First Nations people have seen increased levels of harassment and discrimination in the workplace this year, according to new research from Diversity Council Australia.
Early data from DCA’s upcoming 2023 Inclusion@Work Index shows that exclusion of Indigenous Australians in the workplace has gotten worse, with 59% of Aboriginal and/or Torre Strait Islander workers experiencing discrimination and/or harassment in the workplace in 2023, a 9% increase since our last Inclusion@Work Index in 2021.
By comparison, non-Indigenous respondents reported a small drop in levels of discrimination and harassment, with 22% reporting this type of exclusion in 2023 compared with 23% in 2021.
Similar trends appeared in everyday exclusion experiences, with 50% of Aboriginal and/or Torres Strait Islander workers reporting sometimes, often or always being ignored by people at work or being treated as if they didn’t exist (compared to 24% of non-Indigenous workers) and 49% reported sometimes, often or always being left out of a work social gathering (compared to 23% of non-Indigenous workers).
51% reported sometimes, often or always having people make incorrect assumptions about their abilities because of their age, culture/ethnicity, disability, gender, Indigenous background, or sexual orientation (compared to 28% of non-Indigenous workers).
Nareen Young, Associate Dean, Indigenous Leadership and Engagment, UTS Business School and Professor of Indigenous Policy (Indigenous Workforce Diversity) at UTS’ Jumbunna Institute, who was CEO of DCA between 2007 and 2014, says these discriminatory practices are unlawful and add to the harmful experiences Indigenous Australians already face in the lead-up to the Voice to Parliament referendum.
“In 2023, all the behaviours shared above are simply unlawful, pursuant to the provisions of the Racial Discrimination Act 1975,” Professor Young said.
“Now, not only are First Nations employees facing racism, increased cultural load and challenging workplace experiences, we must be deeply re-traumatised simply for naming the workplace right to be safe.
“While the Voice seeks to provide further opportunities for First Nations communities to share their experiences within governance systems, organisations and society at large have taken this opportunity to add an increased cultural load on Indigenous peoples, employees, friends and family members.

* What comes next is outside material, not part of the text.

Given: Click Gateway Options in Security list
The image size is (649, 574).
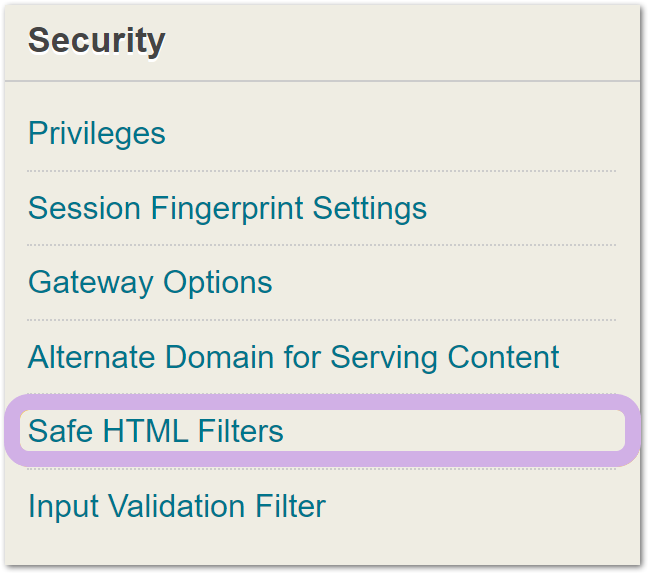Looking at the screenshot, I should [x=150, y=283].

“It appears through the racist social media campaigns on our devices during the day, the challenges to our identity as Indigenous peoples on the news at night and it suffocates us in our dreams.
“While we examine the disturbing horror of what has become the daily situation for Indigenous people in Australia’s workplaces, we hope that future campaigns offer the ability to reflect on our workplaces deeply, prioritise Indigenous voices and experiences and stop racism at work.”
UTS is providing information to help organisations support First Nations staff this year by hosting and Indigenous-led webinar on 20 July entitled ‘The constant questions – comfort and safety for your First Nations employees in 2023’. Find out more here.
- Diversity Council Australia’s Inclusion@Work Index findings come from a nationally representative sample of 3000 respondents, all working in Australia. The 2023 data included above comes from our upcoming Inclusion@Work Index which is yet to be released. All other research included above comes from DCA’s 2021-2022 Inclusion@Work index which can be found here. The upcoming report will be DCA’s fourth Inclusion@Work Index, which started in 2017 and provides national benchmarks for Australian workplaces on diversity and inclusion.
- Quotes from Nareen Young originally appeared in an opinion piece featured on DCA’s website. You can read Professor Young’s full article here.
- In 2021, 50% of Aboriginal and/or Torres Strait Islander respondents reported experiencing discrimination and/or harassment at work.
- In 2023, it has increased to almost 6 in 10, with 59% reporting experiencing discrimination and/or harassment at work.
Non-Indigenous respondents reported a small drop in experiences of discrimination and harassment:
- In 2021, 23% of non-Indigenous respondents reported experiencing discrimination and/or harassment at work.
- In 2023, it dropped to 22%.
Similar trends appeared in the everyday exclusion experiences.
- 50% of Aboriginal and/or Torres Strait Islander workers reported sometimes, often or always being ignored by people at work or being treated as if they didn’t exist (compared to 24% of non-Indigenous workers)
- 49% reported sometimes, often, or always being left out of a work social gathering (compared to 23% of non-Indigenous workers)
- 51% reported sometimes, often, or always having people make incorrect assumptions about their abilities because of their age, culture/ethnicity, disability, gender, Indigenous background, or sexual orientation (compared to 28% of non-Indigenous workers).